→ WORK TO COMPLETE
Set down all of the records exactly.

Stored data
◆ ◆ ◆

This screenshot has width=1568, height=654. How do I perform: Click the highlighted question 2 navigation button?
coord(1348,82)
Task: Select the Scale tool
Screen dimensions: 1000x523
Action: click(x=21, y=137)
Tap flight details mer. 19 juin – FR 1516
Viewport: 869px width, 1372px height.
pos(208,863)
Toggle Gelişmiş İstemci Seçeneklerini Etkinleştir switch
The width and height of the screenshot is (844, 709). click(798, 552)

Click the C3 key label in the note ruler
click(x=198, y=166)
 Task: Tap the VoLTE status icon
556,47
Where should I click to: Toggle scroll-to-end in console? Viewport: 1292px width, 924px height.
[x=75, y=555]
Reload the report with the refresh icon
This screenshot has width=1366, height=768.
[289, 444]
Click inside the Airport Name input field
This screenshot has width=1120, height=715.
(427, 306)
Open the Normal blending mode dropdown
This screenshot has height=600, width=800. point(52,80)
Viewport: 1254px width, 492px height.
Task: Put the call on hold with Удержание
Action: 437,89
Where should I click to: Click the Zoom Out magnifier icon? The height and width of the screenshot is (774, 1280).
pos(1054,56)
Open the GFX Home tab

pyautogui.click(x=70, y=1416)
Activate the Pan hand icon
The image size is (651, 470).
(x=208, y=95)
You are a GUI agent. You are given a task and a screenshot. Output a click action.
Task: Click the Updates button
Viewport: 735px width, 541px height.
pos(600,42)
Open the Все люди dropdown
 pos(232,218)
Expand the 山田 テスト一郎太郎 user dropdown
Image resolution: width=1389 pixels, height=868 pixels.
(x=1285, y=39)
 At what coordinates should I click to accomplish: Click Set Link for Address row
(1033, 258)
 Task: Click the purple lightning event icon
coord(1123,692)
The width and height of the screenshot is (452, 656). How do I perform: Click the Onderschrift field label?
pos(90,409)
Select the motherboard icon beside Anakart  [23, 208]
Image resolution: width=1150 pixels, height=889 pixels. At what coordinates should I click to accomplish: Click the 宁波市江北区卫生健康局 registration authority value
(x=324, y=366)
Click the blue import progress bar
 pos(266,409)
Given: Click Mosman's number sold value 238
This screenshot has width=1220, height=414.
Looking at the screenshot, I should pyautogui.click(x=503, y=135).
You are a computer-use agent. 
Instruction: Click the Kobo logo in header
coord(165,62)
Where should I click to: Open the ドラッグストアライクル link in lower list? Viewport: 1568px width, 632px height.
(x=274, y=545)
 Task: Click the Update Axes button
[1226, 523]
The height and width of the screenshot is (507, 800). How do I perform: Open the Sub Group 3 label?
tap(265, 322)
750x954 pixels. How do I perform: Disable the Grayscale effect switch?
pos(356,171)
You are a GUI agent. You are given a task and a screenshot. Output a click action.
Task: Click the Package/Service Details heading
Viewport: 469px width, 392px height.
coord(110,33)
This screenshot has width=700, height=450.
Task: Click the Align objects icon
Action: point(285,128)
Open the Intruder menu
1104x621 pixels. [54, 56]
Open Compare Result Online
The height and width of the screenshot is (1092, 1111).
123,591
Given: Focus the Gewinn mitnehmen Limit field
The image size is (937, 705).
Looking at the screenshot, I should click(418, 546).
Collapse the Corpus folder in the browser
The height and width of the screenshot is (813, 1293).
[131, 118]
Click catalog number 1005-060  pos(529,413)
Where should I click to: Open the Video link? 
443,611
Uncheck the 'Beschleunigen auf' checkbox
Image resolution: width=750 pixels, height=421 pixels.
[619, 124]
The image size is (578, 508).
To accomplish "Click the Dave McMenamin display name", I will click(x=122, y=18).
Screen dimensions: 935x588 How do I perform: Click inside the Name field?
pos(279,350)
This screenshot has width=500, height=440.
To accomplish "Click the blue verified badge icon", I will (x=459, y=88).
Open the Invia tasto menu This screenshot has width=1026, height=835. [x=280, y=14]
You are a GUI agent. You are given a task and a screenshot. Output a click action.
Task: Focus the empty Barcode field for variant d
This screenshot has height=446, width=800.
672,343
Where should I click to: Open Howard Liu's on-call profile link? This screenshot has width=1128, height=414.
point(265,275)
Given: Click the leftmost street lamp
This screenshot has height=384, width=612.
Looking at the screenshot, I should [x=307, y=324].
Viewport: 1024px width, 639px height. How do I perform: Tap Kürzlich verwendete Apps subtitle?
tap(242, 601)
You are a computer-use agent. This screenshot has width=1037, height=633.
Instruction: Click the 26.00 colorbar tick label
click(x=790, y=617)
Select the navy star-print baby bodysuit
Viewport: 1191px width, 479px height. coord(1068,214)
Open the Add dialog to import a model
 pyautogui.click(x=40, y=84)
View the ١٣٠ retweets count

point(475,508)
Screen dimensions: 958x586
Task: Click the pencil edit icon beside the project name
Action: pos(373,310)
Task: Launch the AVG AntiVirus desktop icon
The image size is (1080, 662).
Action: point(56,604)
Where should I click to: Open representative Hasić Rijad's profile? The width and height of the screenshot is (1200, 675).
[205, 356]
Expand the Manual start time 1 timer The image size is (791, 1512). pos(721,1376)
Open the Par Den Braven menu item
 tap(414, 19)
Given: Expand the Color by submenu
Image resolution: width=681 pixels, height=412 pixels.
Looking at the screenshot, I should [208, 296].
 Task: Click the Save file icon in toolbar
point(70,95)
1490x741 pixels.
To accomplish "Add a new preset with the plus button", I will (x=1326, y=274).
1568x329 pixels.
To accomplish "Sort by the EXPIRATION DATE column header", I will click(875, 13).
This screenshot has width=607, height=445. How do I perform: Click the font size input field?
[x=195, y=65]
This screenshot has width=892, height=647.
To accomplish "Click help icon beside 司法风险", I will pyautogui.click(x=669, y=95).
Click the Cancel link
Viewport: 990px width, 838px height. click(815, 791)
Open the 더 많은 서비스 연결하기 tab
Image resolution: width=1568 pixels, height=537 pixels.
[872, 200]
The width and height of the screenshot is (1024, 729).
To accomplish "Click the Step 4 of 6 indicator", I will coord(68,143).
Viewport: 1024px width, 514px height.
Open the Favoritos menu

◆ ◆ ◆

→ ANSWER SPACE
This screenshot has width=1568, height=654. How do I perform: Click the highlighted question 2 navigation button?
coord(1348,82)
Task: Select the Scale tool
Screen dimensions: 1000x523
Action: click(x=21, y=137)
Tap flight details mer. 19 juin – FR 1516
Viewport: 869px width, 1372px height.
pos(208,863)
Toggle Gelişmiş İstemci Seçeneklerini Etkinleştir switch
The width and height of the screenshot is (844, 709). click(798, 552)

Click the C3 key label in the note ruler
click(x=198, y=166)
 Task: Tap the VoLTE status icon
556,47
Where should I click to: Toggle scroll-to-end in console? Viewport: 1292px width, 924px height.
[x=75, y=555]
Reload the report with the refresh icon
This screenshot has width=1366, height=768.
[289, 444]
Click inside the Airport Name input field
This screenshot has width=1120, height=715.
(427, 306)
Open the Normal blending mode dropdown
This screenshot has height=600, width=800. point(52,80)
Viewport: 1254px width, 492px height.
Task: Put the call on hold with Удержание
Action: 437,89
Where should I click to: Click the Zoom Out magnifier icon? The height and width of the screenshot is (774, 1280).
pos(1054,56)
Open the GFX Home tab

pyautogui.click(x=70, y=1416)
Activate the Pan hand icon
The image size is (651, 470).
(x=208, y=95)
You are a GUI agent. You are given a task and a screenshot. Output a click action.
Task: Click the Updates button
Viewport: 735px width, 541px height.
pos(600,42)
Open the Все люди dropdown
 pos(232,218)
Expand the 山田 テスト一郎太郎 user dropdown
Image resolution: width=1389 pixels, height=868 pixels.
(x=1285, y=39)
 At what coordinates should I click to accomplish: Click Set Link for Address row
(1033, 258)
 Task: Click the purple lightning event icon
coord(1123,692)
The width and height of the screenshot is (452, 656). How do I perform: Click the Onderschrift field label?
pos(90,409)
Select the motherboard icon beside Anakart  [23, 208]
Image resolution: width=1150 pixels, height=889 pixels. At what coordinates should I click to accomplish: Click the 宁波市江北区卫生健康局 registration authority value
(x=324, y=366)
Click the blue import progress bar
 pos(266,409)
Given: Click Mosman's number sold value 238
This screenshot has width=1220, height=414.
Looking at the screenshot, I should pyautogui.click(x=503, y=135).
You are a computer-use agent. 
Instruction: Click the Kobo logo in header
coord(165,62)
Where should I click to: Open the ドラッグストアライクル link in lower list? Viewport: 1568px width, 632px height.
(x=274, y=545)
 Task: Click the Update Axes button
[1226, 523]
The height and width of the screenshot is (507, 800). How do I perform: Open the Sub Group 3 label?
tap(265, 322)
750x954 pixels. How do I perform: Disable the Grayscale effect switch?
pos(356,171)
You are a GUI agent. You are given a task and a screenshot. Output a click action.
Task: Click the Package/Service Details heading
Viewport: 469px width, 392px height.
coord(110,33)
This screenshot has width=700, height=450.
Task: Click the Align objects icon
Action: point(285,128)
Open the Intruder menu
1104x621 pixels. [54, 56]
Open Compare Result Online
The height and width of the screenshot is (1092, 1111).
123,591
Given: Focus the Gewinn mitnehmen Limit field
The image size is (937, 705).
Looking at the screenshot, I should click(418, 546).
Collapse the Corpus folder in the browser
The height and width of the screenshot is (813, 1293).
[131, 118]
Click catalog number 1005-060  pos(529,413)
Where should I click to: Open the Video link? 
443,611
Uncheck the 'Beschleunigen auf' checkbox
Image resolution: width=750 pixels, height=421 pixels.
[619, 124]
The image size is (578, 508).
To accomplish "Click the Dave McMenamin display name", I will click(x=122, y=18).
Screen dimensions: 935x588 How do I perform: Click inside the Name field?
pos(279,350)
This screenshot has width=500, height=440.
To accomplish "Click the blue verified badge icon", I will (x=459, y=88).
Open the Invia tasto menu This screenshot has width=1026, height=835. [x=280, y=14]
You are a GUI agent. You are given a task and a screenshot. Output a click action.
Task: Focus the empty Barcode field for variant d
This screenshot has height=446, width=800.
672,343
Where should I click to: Open Howard Liu's on-call profile link? This screenshot has width=1128, height=414.
point(265,275)
Given: Click the leftmost street lamp
This screenshot has height=384, width=612.
Looking at the screenshot, I should [x=307, y=324].
Viewport: 1024px width, 639px height. How do I perform: Tap Kürzlich verwendete Apps subtitle?
tap(242, 601)
You are a computer-use agent. This screenshot has width=1037, height=633.
Instruction: Click the 26.00 colorbar tick label
click(x=790, y=617)
Select the navy star-print baby bodysuit
Viewport: 1191px width, 479px height. coord(1068,214)
Open the Add dialog to import a model
 pyautogui.click(x=40, y=84)
View the ١٣٠ retweets count

point(475,508)
Screen dimensions: 958x586
Task: Click the pencil edit icon beside the project name
Action: pos(373,310)
Task: Launch the AVG AntiVirus desktop icon
The image size is (1080, 662).
Action: point(56,604)
Where should I click to: Open representative Hasić Rijad's profile? The width and height of the screenshot is (1200, 675).
[205, 356]
Expand the Manual start time 1 timer The image size is (791, 1512). pos(721,1376)
Open the Par Den Braven menu item
 tap(414, 19)
Given: Expand the Color by submenu
Image resolution: width=681 pixels, height=412 pixels.
Looking at the screenshot, I should [208, 296].
 Task: Click the Save file icon in toolbar
point(70,95)
1490x741 pixels.
To accomplish "Add a new preset with the plus button", I will (x=1326, y=274).
1568x329 pixels.
To accomplish "Sort by the EXPIRATION DATE column header", I will click(875, 13).
This screenshot has width=607, height=445. How do I perform: Click the font size input field?
[x=195, y=65]
This screenshot has width=892, height=647.
To accomplish "Click help icon beside 司法风险", I will pyautogui.click(x=669, y=95).
Click the Cancel link
Viewport: 990px width, 838px height. click(815, 791)
Open the 더 많은 서비스 연결하기 tab
Image resolution: width=1568 pixels, height=537 pixels.
[872, 200]
The width and height of the screenshot is (1024, 729).
To accomplish "Click the Step 4 of 6 indicator", I will coord(68,143).
Viewport: 1024px width, 514px height.
Open the Favoritos menu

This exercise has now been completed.